(DATASET EXCERPTS)

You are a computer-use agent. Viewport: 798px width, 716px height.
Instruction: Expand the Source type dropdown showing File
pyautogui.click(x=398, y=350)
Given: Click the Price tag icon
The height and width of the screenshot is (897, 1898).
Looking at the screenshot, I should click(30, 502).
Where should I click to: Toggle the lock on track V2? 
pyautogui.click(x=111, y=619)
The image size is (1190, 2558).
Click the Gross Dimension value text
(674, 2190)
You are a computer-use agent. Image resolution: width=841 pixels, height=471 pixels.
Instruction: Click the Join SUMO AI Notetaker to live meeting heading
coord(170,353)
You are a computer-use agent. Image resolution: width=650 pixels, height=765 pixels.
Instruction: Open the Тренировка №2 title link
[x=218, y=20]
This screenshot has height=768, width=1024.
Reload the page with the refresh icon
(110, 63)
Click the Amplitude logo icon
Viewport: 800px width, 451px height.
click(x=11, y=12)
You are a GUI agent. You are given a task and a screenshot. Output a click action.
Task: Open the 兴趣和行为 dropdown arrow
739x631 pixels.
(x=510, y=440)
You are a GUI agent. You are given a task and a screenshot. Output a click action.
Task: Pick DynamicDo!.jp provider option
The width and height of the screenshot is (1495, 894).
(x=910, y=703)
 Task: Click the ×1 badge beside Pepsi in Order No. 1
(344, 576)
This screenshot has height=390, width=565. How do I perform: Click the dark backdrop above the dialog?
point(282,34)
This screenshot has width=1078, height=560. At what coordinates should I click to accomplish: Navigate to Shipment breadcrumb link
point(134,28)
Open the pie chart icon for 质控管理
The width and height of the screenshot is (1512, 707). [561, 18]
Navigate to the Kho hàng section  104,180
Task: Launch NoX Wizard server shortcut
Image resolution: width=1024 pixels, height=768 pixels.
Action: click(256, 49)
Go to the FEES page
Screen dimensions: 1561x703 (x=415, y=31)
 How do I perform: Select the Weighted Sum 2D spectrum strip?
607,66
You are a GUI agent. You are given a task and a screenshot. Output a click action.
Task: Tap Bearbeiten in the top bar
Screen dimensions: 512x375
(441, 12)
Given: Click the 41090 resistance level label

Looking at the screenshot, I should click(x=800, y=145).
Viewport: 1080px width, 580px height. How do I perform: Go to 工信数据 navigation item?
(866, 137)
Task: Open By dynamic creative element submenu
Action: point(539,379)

(End DATASET EXCERPTS)

Faithfully reproduce all of the material.

■ ANSWER
You are a computer-use agent. Viewport: 798px width, 716px height.
Instruction: Expand the Source type dropdown showing File
pyautogui.click(x=398, y=350)
Given: Click the Price tag icon
The height and width of the screenshot is (897, 1898).
Looking at the screenshot, I should click(30, 502).
Where should I click to: Toggle the lock on track V2? 
pyautogui.click(x=111, y=619)
The image size is (1190, 2558).
Click the Gross Dimension value text
(674, 2190)
You are a computer-use agent. Image resolution: width=841 pixels, height=471 pixels.
Instruction: Click the Join SUMO AI Notetaker to live meeting heading
coord(170,353)
You are a computer-use agent. Image resolution: width=650 pixels, height=765 pixels.
Instruction: Open the Тренировка №2 title link
[x=218, y=20]
This screenshot has height=768, width=1024.
Reload the page with the refresh icon
(110, 63)
Click the Amplitude logo icon
Viewport: 800px width, 451px height.
click(x=11, y=12)
You are a GUI agent. You are given a task and a screenshot. Output a click action.
Task: Open the 兴趣和行为 dropdown arrow
739x631 pixels.
(x=510, y=440)
You are a GUI agent. You are given a task and a screenshot. Output a click action.
Task: Pick DynamicDo!.jp provider option
The width and height of the screenshot is (1495, 894).
(x=910, y=703)
 Task: Click the ×1 badge beside Pepsi in Order No. 1
(344, 576)
This screenshot has height=390, width=565. How do I perform: Click the dark backdrop above the dialog?
point(282,34)
This screenshot has width=1078, height=560. At what coordinates should I click to accomplish: Navigate to Shipment breadcrumb link
point(134,28)
Open the pie chart icon for 质控管理
The width and height of the screenshot is (1512, 707). [561, 18]
Navigate to the Kho hàng section  104,180
Task: Launch NoX Wizard server shortcut
Image resolution: width=1024 pixels, height=768 pixels.
Action: click(256, 49)
Go to the FEES page
Screen dimensions: 1561x703 (x=415, y=31)
 How do I perform: Select the Weighted Sum 2D spectrum strip?
607,66
You are a GUI agent. You are given a task and a screenshot. Output a click action.
Task: Tap Bearbeiten in the top bar
Screen dimensions: 512x375
(441, 12)
Given: Click the 41090 resistance level label

Looking at the screenshot, I should click(x=800, y=145).
Viewport: 1080px width, 580px height. How do I perform: Go to 工信数据 navigation item?
(866, 137)
Task: Open By dynamic creative element submenu
Action: point(539,379)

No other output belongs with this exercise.